Exercise> Reproduce everything in the listing below, from the line containing "The image size is (493, 210)." down to the line containing "tap(981, 53)", including both of those lines, with no changes.

----

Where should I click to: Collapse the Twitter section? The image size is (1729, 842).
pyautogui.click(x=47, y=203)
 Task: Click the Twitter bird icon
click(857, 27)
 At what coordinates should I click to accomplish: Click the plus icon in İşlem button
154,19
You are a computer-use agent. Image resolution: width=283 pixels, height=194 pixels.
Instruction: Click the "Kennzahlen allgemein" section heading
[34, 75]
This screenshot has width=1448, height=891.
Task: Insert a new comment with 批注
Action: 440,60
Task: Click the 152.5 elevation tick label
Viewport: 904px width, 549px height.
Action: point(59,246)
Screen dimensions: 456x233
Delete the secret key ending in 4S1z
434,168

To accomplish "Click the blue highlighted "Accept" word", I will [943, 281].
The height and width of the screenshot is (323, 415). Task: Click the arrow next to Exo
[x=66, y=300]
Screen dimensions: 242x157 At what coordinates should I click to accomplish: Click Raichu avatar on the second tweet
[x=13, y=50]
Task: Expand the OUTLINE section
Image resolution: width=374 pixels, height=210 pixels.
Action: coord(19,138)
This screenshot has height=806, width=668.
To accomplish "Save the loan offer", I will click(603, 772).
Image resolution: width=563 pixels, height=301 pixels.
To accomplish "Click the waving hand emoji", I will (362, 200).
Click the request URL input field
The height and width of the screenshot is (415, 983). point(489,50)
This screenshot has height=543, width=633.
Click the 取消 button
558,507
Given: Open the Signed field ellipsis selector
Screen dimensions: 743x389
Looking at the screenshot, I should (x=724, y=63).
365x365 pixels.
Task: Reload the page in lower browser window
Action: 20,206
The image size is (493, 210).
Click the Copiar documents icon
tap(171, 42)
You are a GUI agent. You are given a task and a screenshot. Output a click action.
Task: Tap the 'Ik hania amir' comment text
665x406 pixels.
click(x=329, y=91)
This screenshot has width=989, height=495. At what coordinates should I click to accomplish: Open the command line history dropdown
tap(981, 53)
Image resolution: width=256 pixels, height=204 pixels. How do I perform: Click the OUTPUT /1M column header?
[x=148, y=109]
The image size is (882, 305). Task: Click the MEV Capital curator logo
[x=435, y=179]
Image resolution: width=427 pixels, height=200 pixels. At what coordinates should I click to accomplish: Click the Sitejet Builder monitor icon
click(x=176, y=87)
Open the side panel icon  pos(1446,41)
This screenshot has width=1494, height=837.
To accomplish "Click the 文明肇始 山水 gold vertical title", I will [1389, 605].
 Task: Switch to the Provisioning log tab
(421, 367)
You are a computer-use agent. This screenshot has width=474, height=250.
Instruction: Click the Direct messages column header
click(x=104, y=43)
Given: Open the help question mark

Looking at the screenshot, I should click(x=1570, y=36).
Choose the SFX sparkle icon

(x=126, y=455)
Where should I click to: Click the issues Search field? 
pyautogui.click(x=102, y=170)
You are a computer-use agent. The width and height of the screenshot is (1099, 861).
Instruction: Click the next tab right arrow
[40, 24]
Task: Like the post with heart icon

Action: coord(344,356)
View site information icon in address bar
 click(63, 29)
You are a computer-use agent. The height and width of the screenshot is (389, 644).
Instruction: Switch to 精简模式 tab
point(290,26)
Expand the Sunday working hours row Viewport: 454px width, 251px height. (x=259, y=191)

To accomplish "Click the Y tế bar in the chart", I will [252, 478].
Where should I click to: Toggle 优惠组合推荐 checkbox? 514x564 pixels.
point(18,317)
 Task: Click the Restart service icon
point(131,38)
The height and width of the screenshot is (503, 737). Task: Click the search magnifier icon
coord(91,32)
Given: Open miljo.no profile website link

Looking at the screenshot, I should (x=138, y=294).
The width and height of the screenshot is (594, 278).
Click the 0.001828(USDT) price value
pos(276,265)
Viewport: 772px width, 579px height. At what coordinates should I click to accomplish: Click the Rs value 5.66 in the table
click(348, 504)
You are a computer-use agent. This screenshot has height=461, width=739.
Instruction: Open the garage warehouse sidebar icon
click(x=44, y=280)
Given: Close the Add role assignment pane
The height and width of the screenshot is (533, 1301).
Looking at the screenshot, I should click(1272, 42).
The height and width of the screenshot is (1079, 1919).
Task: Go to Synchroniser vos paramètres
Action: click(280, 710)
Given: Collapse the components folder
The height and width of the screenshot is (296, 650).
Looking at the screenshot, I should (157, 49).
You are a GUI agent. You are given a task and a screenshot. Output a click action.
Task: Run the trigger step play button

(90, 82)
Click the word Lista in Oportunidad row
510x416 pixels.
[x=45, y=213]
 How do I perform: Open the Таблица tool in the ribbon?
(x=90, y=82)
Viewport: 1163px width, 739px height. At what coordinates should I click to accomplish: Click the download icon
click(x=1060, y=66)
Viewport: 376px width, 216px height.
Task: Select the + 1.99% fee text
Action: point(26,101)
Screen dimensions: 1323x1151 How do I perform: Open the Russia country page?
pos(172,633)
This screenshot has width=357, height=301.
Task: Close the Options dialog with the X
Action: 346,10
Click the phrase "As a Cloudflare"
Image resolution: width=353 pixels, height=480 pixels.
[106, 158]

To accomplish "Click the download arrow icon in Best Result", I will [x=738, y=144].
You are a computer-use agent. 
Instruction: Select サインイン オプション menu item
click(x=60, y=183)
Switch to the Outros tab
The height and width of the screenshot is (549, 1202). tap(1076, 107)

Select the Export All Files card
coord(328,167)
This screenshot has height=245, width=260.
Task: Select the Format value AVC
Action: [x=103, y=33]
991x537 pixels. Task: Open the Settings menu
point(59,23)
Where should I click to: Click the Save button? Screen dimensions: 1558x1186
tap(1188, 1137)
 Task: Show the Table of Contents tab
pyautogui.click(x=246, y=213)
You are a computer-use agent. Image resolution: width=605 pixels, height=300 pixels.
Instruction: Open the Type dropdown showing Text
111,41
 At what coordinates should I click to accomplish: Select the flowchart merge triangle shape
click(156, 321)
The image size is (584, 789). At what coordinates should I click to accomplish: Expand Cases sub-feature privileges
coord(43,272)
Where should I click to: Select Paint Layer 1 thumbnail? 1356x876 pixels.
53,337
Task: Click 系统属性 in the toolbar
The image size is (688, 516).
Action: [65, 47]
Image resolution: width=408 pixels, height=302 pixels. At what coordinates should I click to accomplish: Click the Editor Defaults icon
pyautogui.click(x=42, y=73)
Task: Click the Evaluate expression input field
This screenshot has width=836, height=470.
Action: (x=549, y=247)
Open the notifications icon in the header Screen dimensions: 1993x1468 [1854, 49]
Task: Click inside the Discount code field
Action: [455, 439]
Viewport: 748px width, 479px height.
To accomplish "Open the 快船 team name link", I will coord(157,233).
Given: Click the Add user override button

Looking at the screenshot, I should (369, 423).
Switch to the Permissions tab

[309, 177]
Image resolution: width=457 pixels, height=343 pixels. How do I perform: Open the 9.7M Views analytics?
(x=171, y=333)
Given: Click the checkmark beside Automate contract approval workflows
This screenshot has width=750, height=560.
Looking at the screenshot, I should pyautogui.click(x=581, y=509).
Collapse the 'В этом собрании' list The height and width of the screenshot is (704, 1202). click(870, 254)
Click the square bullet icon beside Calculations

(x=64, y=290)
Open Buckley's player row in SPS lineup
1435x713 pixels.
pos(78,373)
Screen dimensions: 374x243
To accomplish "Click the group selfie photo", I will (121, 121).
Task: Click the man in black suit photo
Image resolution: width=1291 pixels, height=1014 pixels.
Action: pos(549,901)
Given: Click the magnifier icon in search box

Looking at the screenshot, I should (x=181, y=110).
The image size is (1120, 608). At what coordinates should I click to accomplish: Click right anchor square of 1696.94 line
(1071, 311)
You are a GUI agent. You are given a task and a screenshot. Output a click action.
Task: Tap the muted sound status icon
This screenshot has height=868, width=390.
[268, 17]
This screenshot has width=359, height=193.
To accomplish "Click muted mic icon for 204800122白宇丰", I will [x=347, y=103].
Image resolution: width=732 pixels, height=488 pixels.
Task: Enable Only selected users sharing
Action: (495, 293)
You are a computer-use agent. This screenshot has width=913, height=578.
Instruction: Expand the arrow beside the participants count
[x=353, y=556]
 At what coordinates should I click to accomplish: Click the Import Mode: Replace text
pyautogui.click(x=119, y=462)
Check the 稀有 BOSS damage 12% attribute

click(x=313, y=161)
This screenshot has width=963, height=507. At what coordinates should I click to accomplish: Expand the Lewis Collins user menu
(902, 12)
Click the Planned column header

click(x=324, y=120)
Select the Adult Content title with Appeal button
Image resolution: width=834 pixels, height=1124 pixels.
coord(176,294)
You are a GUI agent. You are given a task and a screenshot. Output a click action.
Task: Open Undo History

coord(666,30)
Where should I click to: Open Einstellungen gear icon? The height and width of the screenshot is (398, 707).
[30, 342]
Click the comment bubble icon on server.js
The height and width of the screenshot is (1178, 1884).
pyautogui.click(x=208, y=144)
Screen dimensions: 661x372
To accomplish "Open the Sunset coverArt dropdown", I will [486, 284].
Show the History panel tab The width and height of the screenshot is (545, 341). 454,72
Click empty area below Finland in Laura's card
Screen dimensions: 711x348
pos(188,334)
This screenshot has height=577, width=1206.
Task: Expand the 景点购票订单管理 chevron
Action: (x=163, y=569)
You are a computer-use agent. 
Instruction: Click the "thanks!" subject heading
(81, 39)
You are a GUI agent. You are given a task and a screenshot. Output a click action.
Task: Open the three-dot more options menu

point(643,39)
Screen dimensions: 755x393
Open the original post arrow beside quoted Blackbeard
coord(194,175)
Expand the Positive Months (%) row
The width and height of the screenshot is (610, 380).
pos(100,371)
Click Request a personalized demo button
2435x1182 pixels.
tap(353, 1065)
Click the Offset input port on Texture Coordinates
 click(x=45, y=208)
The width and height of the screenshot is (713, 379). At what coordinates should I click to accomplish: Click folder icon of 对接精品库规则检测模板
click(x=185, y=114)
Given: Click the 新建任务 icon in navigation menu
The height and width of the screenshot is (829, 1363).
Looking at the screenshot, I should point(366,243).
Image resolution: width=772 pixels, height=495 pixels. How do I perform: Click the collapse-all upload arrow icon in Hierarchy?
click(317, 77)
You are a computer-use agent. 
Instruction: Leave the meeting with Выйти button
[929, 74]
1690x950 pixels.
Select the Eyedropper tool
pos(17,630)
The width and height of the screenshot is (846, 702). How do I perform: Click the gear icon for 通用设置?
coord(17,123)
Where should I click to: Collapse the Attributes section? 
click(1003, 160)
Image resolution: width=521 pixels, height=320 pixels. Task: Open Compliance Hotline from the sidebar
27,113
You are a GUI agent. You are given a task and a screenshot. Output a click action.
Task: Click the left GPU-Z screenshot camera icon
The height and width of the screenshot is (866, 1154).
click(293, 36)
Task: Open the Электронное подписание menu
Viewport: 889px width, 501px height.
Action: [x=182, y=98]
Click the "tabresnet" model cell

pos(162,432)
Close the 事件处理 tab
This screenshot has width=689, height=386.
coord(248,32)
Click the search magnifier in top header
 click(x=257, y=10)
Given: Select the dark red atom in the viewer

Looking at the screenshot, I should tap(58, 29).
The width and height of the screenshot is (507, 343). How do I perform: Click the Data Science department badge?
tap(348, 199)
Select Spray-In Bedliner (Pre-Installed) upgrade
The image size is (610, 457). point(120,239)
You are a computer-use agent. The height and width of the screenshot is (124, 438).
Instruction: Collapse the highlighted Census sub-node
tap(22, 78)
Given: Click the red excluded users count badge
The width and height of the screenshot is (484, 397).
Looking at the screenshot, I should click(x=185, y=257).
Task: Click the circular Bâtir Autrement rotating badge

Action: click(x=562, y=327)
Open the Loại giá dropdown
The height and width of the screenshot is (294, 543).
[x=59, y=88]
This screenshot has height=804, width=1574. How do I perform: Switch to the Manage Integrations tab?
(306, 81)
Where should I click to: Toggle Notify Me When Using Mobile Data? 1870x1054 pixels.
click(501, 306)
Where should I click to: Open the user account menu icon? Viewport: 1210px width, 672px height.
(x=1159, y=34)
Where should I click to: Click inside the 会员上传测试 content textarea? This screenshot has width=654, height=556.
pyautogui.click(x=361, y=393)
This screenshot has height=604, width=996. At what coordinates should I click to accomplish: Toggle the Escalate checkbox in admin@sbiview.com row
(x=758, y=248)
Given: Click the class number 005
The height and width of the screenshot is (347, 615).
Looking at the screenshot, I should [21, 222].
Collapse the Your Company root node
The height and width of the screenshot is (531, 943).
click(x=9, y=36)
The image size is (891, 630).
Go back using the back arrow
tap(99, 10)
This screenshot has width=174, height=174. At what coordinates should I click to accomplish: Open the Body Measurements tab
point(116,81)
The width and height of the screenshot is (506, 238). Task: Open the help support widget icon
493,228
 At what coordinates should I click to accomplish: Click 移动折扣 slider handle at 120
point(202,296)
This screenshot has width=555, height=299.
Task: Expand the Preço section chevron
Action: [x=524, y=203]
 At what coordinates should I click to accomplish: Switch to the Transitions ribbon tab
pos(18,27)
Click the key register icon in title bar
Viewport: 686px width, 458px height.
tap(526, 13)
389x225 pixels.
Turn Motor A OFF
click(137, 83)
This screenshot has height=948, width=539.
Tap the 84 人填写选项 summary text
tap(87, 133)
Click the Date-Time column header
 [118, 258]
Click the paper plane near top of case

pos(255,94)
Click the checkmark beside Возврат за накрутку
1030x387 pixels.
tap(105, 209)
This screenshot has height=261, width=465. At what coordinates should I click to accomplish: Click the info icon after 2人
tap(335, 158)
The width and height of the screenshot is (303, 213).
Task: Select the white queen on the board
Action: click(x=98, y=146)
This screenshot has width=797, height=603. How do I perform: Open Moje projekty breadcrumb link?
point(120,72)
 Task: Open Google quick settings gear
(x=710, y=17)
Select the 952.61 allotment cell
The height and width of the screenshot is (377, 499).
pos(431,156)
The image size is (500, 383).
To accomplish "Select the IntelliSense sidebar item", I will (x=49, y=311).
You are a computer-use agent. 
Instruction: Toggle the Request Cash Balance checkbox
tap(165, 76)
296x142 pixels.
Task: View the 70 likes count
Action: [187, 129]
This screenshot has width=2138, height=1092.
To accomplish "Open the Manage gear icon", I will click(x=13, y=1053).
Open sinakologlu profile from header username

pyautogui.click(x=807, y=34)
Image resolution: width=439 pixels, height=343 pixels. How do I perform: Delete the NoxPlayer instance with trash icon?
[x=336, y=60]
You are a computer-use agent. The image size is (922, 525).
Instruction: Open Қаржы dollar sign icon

----

Solution>
The image size is (493, 210).
Click the Copiar documents icon
tap(171, 42)
You are a GUI agent. You are given a task and a screenshot. Output a click action.
Task: Tap the 'Ik hania amir' comment text
665x406 pixels.
click(x=329, y=91)
This screenshot has width=989, height=495. At what coordinates should I click to accomplish: Open the command line history dropdown
tap(981, 53)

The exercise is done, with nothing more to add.